● 作業一覧
1) コロナ脳炎脳症対策の抜粋から「https://www.karugamo-cl.jp/index.php?QBlog-20220624-1」以降「否か の報告はない 。」としています。」までを、その語句も含めて書き写してください。その際、「厚労省」を「厚生労働省」に差し替えてください。
2) コロナ脳炎脳症対策の抜粋は途中で終わっています。最後の文のあとから続きを書いてください。

● 抜粋
━━━━

コロナウイルスの脳炎脳症対策

福岡にいます(外来小児科学会)。

最近になり、子どもへのコロナウイルス感染が多くなってきました。悲しいことですが、健康でも脳炎脳症で命を落とすお子さんも報告されています。

また、新型コロナウイルス感染症での熱性けいれんも多いと言われています。当院でもコロナと診断した乳児が院内で痙攣を起こしたことがあります。アメリカなら新型コロナウイルスワクチンが接種できる年齢です。

新型コロナウイルス感染症による脳炎脳症を起こさないようにするためには、

  • 新型コロナウイルス自体罹らないようにすること
  • 感染した場合も、脳炎脳症にならないような対応をする

です。対策としては、マスク・人流の制限・ワクチンなどです。一つだけではリスクをゼロにすることはできませんが、リスクは少しずつ下げることができます。

マスク

夏の前に、「子どもの熱中症の予防のためにも、屋外ではマスクは積極的に外すように」というお知らせが流れてきました。

私はミスリーディングになるのを恐れ、注釈付きで流しました。
https://www.karugamo-cl.jp/index.php?QBlog-20220624-1
しかし、一部では「厚労省がマスク外しを認定した」と誤解されてしまい、第7波の素地になったのかもしれません。

日本救急医学会も「高齢者や小児においてマスクの着用が熱中症の危険因子となるか 否か の報告はない 。」としています。
https://www.jaam.jp/info/2022/info-20220715.html
米国小児科学会も世話をする人がマスクを着用していると、子どもの言語発達に害はあるという根拠はないとし、マスクの重要性を説いています。

残念ながら、といいますか、しばらくは医学上マスクをできない人以外は、マスク装着をおすすめします。

━━━━

● 入力データ
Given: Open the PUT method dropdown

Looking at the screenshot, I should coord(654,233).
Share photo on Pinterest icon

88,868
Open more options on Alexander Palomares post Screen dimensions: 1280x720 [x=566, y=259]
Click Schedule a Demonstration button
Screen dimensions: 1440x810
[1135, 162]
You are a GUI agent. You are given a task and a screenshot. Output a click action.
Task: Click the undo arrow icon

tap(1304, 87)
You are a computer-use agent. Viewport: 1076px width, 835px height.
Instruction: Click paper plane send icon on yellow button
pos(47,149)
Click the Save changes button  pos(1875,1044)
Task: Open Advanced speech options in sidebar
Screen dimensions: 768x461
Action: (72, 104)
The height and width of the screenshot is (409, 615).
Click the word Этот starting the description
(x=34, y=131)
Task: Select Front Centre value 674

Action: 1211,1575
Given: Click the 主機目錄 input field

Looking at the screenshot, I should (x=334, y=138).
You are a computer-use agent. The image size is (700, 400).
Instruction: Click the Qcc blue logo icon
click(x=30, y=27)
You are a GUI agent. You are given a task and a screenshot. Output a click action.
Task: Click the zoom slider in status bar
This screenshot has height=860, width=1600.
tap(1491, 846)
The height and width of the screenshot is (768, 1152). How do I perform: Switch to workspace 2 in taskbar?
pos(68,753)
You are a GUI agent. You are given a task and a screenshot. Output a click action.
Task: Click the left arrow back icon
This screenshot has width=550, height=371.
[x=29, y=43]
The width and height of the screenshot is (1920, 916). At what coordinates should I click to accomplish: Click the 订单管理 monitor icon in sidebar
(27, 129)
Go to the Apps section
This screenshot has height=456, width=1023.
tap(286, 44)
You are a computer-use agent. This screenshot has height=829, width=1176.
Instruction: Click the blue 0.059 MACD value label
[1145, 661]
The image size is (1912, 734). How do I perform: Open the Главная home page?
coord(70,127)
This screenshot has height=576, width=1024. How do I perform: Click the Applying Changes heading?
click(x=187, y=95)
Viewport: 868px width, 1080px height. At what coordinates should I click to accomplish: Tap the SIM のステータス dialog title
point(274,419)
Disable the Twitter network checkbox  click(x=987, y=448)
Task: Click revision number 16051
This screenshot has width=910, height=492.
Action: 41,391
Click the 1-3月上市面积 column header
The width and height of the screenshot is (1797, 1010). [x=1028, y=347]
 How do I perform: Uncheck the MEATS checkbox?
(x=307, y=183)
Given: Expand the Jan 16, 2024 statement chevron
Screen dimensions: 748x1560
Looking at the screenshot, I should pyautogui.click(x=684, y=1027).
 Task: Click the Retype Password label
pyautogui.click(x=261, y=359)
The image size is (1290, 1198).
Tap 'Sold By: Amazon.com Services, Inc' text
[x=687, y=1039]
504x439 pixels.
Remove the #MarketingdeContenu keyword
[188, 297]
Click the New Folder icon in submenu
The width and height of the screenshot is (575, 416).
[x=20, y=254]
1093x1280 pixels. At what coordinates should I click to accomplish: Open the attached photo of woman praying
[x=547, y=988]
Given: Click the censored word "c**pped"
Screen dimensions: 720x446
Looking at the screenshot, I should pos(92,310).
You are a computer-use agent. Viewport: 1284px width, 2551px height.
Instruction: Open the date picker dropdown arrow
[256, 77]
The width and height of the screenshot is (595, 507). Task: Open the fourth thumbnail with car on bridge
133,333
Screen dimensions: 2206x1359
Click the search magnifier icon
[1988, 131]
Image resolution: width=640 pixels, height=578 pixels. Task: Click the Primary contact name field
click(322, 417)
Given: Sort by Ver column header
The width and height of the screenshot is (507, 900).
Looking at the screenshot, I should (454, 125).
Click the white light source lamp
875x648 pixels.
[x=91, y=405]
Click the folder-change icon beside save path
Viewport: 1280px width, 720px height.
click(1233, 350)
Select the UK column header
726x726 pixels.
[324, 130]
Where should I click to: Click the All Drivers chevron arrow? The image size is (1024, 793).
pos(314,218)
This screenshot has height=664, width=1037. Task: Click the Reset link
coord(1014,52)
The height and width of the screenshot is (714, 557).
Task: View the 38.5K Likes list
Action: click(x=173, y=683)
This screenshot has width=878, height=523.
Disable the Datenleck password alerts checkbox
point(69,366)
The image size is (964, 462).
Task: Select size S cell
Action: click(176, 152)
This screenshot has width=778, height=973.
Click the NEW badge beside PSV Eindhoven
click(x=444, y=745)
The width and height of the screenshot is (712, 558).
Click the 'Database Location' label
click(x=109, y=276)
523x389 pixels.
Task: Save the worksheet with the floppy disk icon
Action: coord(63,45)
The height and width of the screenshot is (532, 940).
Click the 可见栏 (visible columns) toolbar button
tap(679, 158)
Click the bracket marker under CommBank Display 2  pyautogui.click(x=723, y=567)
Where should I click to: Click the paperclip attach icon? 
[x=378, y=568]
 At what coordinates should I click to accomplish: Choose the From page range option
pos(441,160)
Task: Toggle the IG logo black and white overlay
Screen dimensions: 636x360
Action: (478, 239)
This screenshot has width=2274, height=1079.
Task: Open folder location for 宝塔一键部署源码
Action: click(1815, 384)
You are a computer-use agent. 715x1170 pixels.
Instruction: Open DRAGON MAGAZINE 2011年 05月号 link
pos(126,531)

━━━━

● 作業ごとの結果
1)
https://www.karugamo-cl.jp/index.php?QBlog-20220624-1
しかし、一部では「厚生労働省がマスク外しを認定した」と誤解されてしまい、第7波の素地になったのかもしれません。

日本救急医学会も「高齢者や小児においてマスクの着用が熱中症の危険因子となるか 否か の報告はない 。」としています。

2)
https://www.jpeds.or.jp/modules/guidelines/index.php?content_id=117

人流

政府は3年ぶりに「人流制限しない夏休み」を実行し、様々なイベントが行われてました。中には感染症対策が十分ではないせいか、感染症が増大しています。
観光客を受け入れた沖縄や阿波おどりを行った徳島では、患者数が増大し医療を逼迫しています。

沖縄 “医療破滅的な状態”医療従事者感染 観光客の救急対応で
https://www3.nhk.or.jp/news/html/20220812/k10013766861000.html

分娩や早産の妊婦の緊急受け入れ休止 中央病院、院内感染受け(徳島病院)
https://www.topics.or.jp/articles/-/757617

関係者は阿波おどりとの関連は不明ともしていますが、徳島県だけ特異的に増えている理由について、コメントするべきでしょう。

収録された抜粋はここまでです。